To evaluate the feasibility and effectiveness of our approach, we have deployed the ubiQoS infrastructure over a set of geographically distributed networks, with very different bandwidths and interconnected via GARR, i.e., the Italian Academic and Research Network. Any local network is modeled by one ubiQoS locality and includes heterogeneous hosts (SUN Ultra5 400MHz workstations with Solaris 7, 128MB PentiumIII700 PCs with Microsoft WindowsNT and 128MB PentiumIII700 PCs with SuSE Linux 7.1). In this deployment scenario, we have measured several performance figures, listed in the following, to estimate the overhead and the reaction time of the ubiQoS middleware.

The initial phase of path establishment and negotiation in ubiQoS involves not only the client and the dynamically retrieved server, but also some active intermediate nodes. The establishment of any active path segment requires the interrogation of the local discovery service, the creation of an RTP connection, the migration of one processor MA, the resource admission con-trol/reservation, the negotiation of the tailored QoS, and, when needed, the migration of one ubiQoS proxy MA. Figure 3 shows an almost linear dependence of the path setup time on the number of intermediate active nodes.
Let us specify that the migration of ubiQoS components is not required by any service request.

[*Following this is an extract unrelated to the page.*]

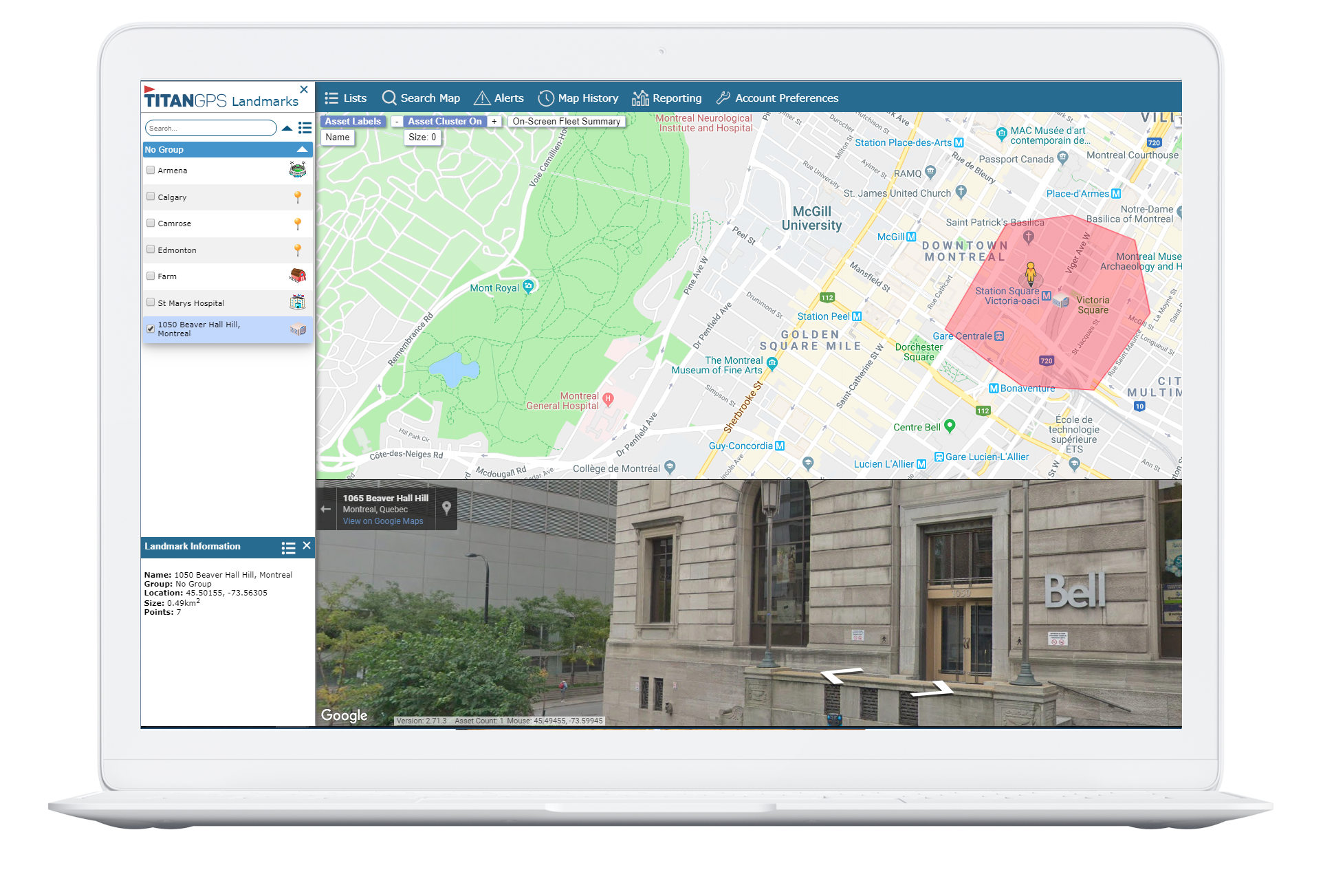Collapse the No Group section
The width and height of the screenshot is (1334, 896).
pos(302,149)
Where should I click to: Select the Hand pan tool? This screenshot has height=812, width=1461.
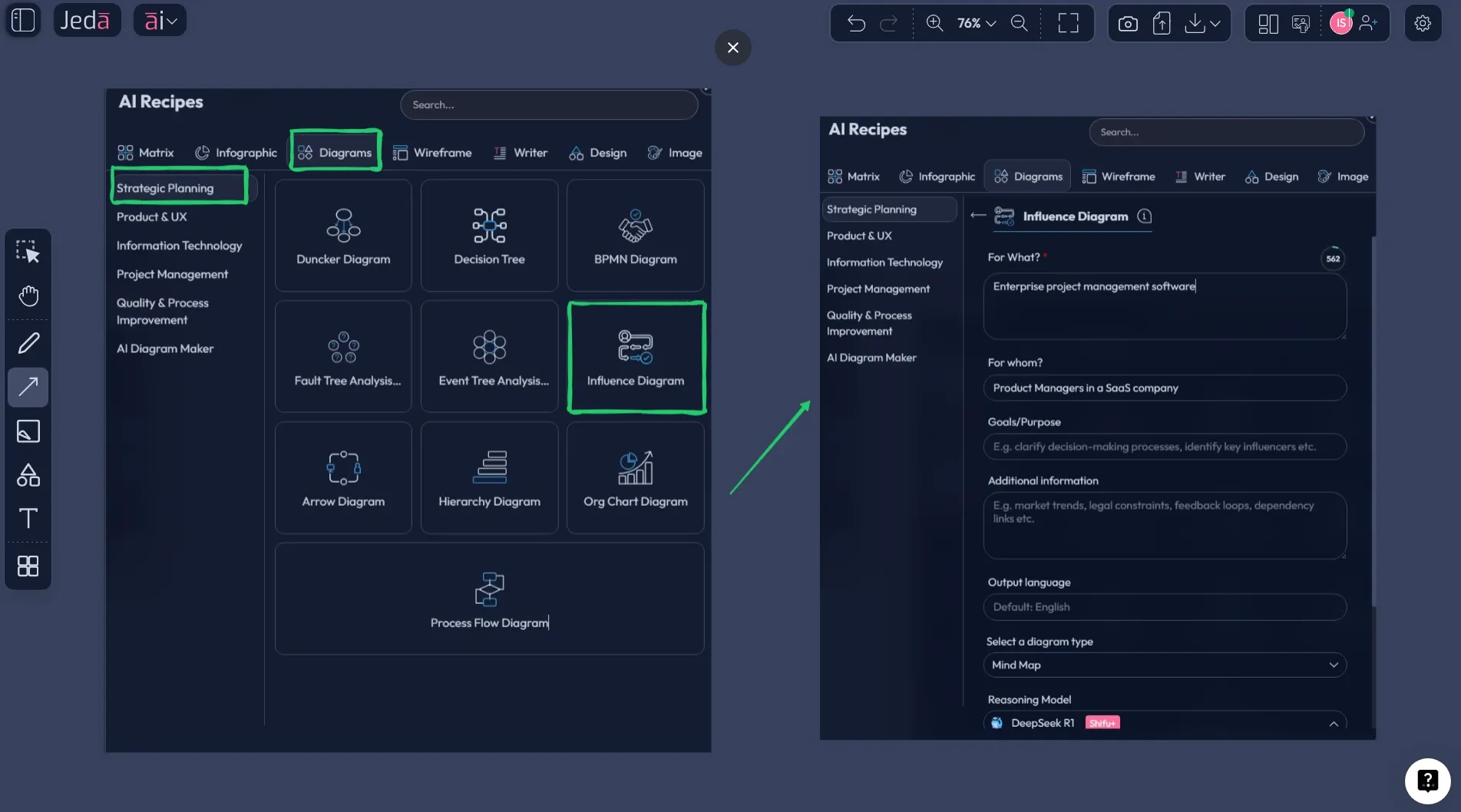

In fact, ubiQoS proxies are infrastructure components that dynamically install where needed in response to a service request and that can persist there to serve future requests for VoD flows. For this reason, the figure also reports how the number of needed proxy migrations affects the path setup time: the delay significantly reduces in the usual case of a service request that triggers the installation of ubiQoS proxies only over a small set of new active nodes.
Let us additionally observe that, even in case of large-scale networks involved in Internet-wide service distribution, the number of active nodes along the server-to-clients path tends to be very small because it does not coincide with the number of traversed routers/gateways. In fact, ubiQoS proxies and processors need to operate only where there are either strong bandwidth discontinuities or forking of the VoD multicast tree. In any experimented usage scenario, with some dozens of geographically and randomly distributed clients, the dynamically determined ubiQoS active paths never included more than 4 intermediate active nodes; we needed to force the infrastructure decisions by adding ad-hoc bottlenecks to have longer active paths in order to measure the setup times, shown in Figure 3, for the cases with 5 and 6 active nodes. However, the strong dependence between setup time and number of active nodes pointed out by the experimental results motivated a slight modification of the ubiQoS path creation algorithm. In the current version, the middleware does not terminate the research of alternative paths by ubiQoS processors until a path with less than 6 active nodes is found. This obviously does not impact on path creation time but significantly reduces the following proxy negotiation time, which has demonstrated to be the slowest phase of the overall setup process.
The path setup time usually does not exceed 5s, with an average number of active nodes less than 5 and an average number of required migrations less than 3. This interval is significantly larger than the one necessary to establish a single RTP connection between one client and one server, but is acceptable in most categories of multimedia services, i.e., non-interactive VoD services, since it affects only the delay with which the visualization starts at the client side.

Figure 3. ubiQoS path setup time.